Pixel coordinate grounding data
== Segment start ==

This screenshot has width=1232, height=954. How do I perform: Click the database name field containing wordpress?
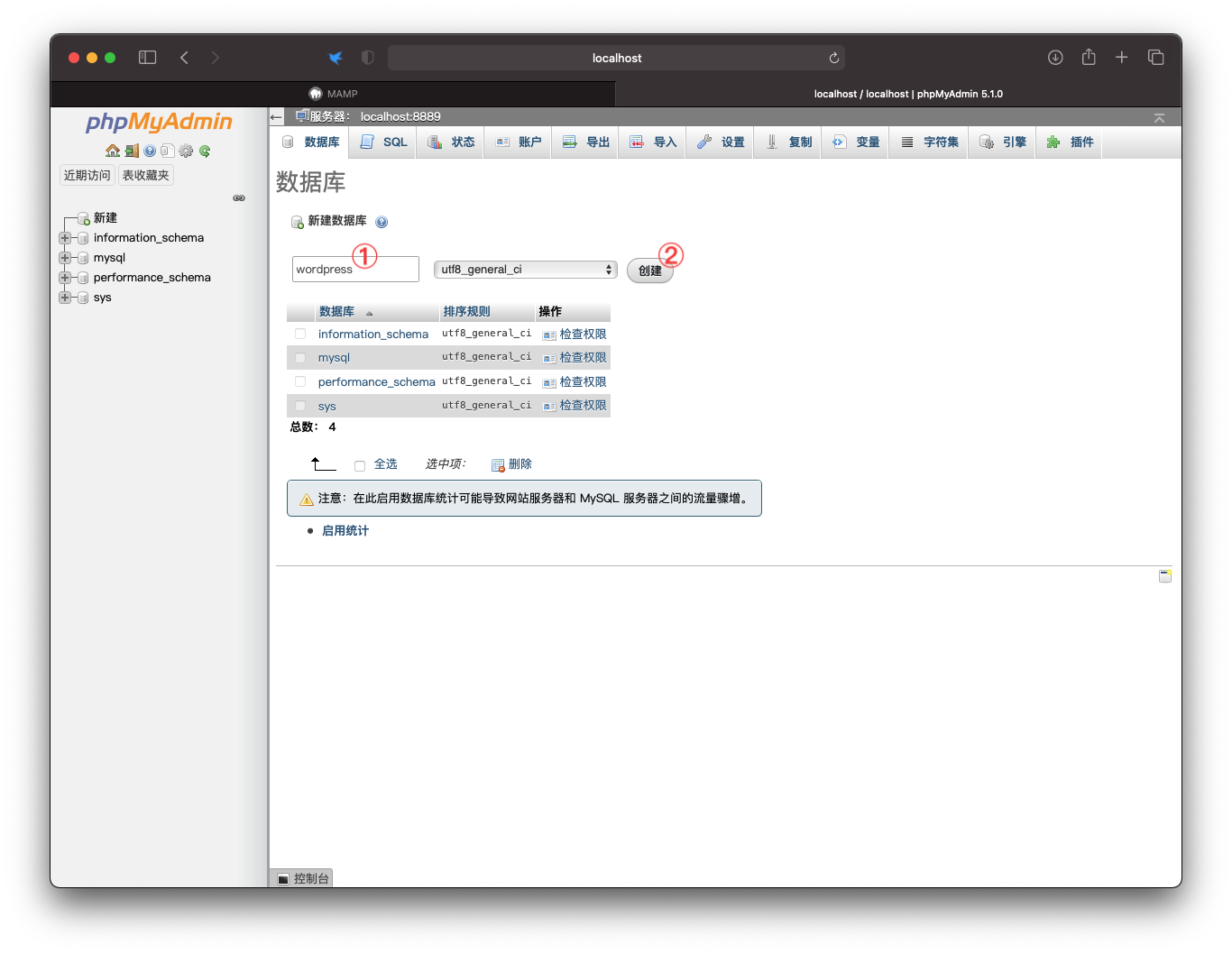click(355, 270)
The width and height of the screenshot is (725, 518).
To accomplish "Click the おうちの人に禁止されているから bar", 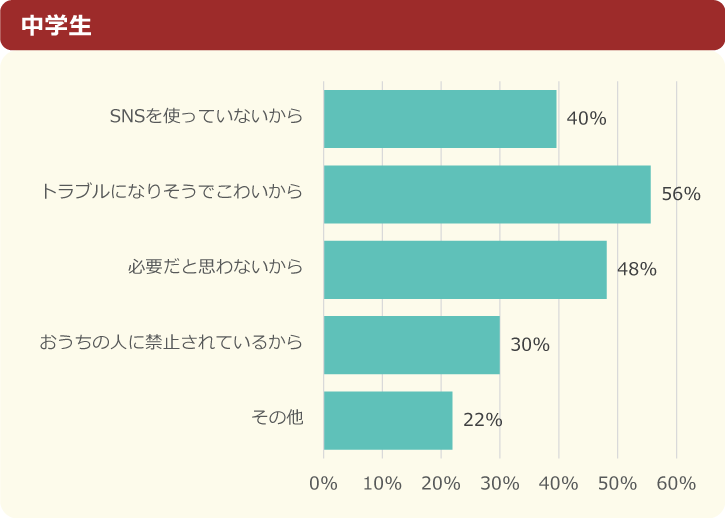I will click(412, 345).
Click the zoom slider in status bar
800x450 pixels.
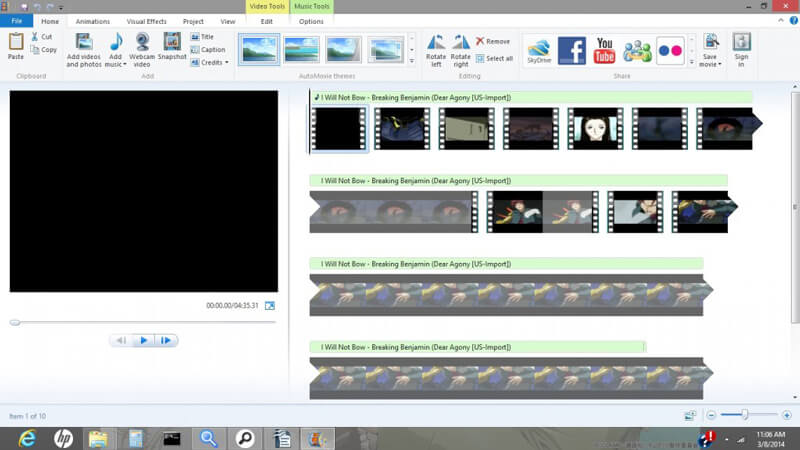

== Segment end ==

EXERCISE
Print, exactly and without pictures, the lines from the one holding "Click the zoom slider in status bar" through the last line of the entries above, both included.

SOLUTION FOR THIS EXERCISE
Click the zoom slider in status bar
800x450 pixels.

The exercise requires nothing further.